ライブのオファーが海外からはめっちゃあるんですけど、国内からあんまりないので(笑)、お待ちしてます。あと、春ねむりっていう名前で「ふわっとしてる系なのかな」とか、アー写とかのイメージで「売れ線を狙ってパッケージされた商品なのかな」とか思う人がいたら、1回でいいから曲を聴いてほしい。私の音楽は、自分の中では本質的にはめちゃくちゃ加害性のあるもので、人を傷付けないってことはないんです。バイアスとか先入観で無害なものとして扱われると「違うんじゃないかな」と思います。そういうものとして触れてみてください。
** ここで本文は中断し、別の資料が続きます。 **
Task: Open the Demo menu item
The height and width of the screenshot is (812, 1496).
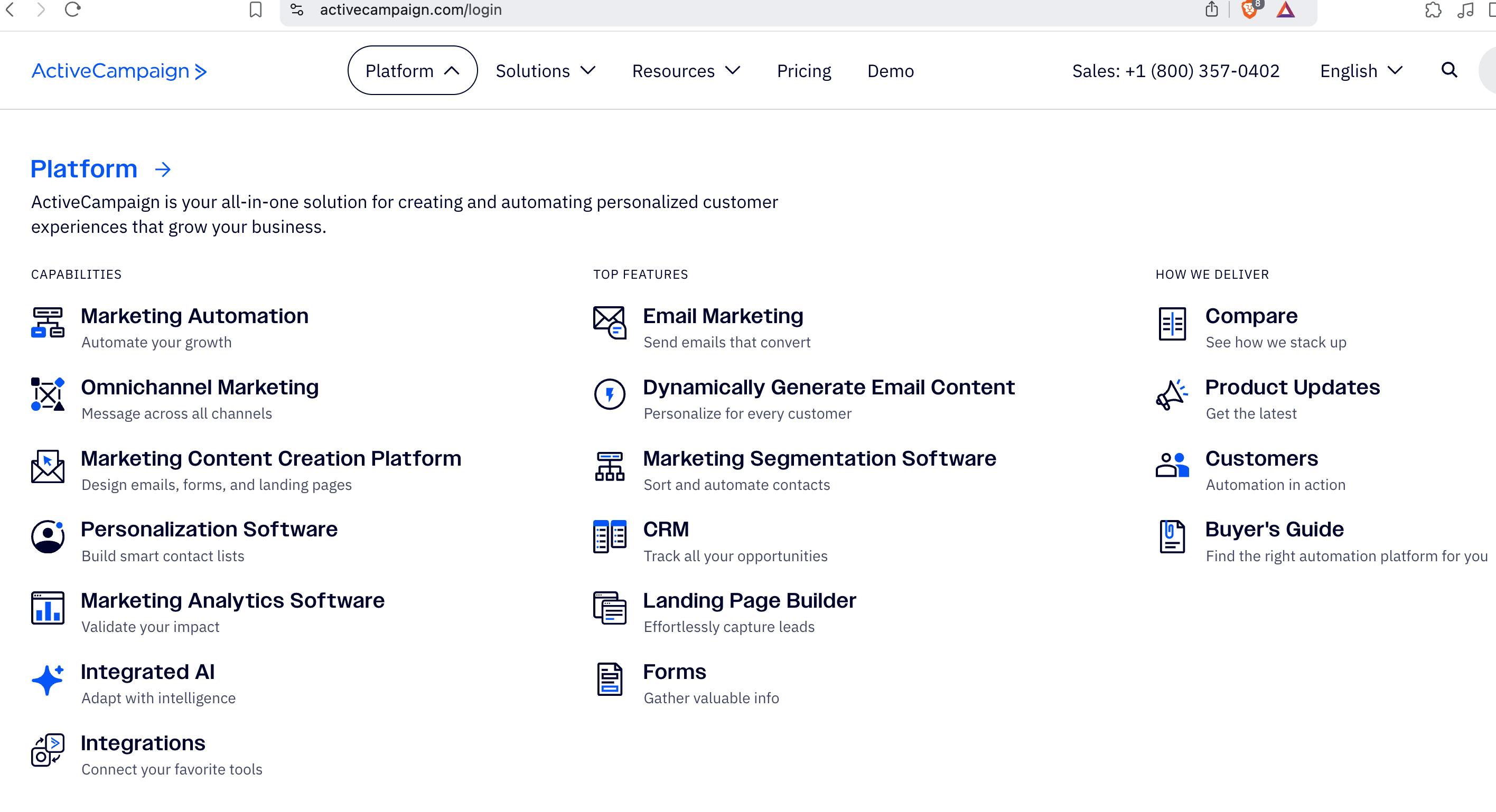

春ねむり(Photo by Maya Kuraki)

春ねむり(Photo by Maya Kuraki)

プロフィール

春ねむり(ハルネムリ)

横浜出身のシンガーソングライター/ポエトリーラッパー/プロデューサー。自身で全楽曲の作詞・作曲・編曲を担当する。2018年4月に初のフルアルバム「春と修羅」をリリースした。2019年にはヨーロッパを代表する20万人級の巨大フェス「Primavera Sound」に出演。さらに6カ国15公演のヨーロッパツアーを開催し、多数の公演がソールドアウトとなった。2020年に初の北米ツアー開催を予定していたが新型コロナウイルス感染拡大の影響により延期に。2022年3月に北米ツアーを開催し、すべての公演がフルキャパシティにも関わらずソールドアウトとなる盛況ぶりを見せた。4月に2ndフルアルバム「春火燎原」を発表。

※「日本のポエトリーラップを一歩先へ」の段落に掲載されていた「美しく生きて、耐えるしかない」は「美しく生きて、絶えるしかない」の誤りでした。訂正してお詫びいたします。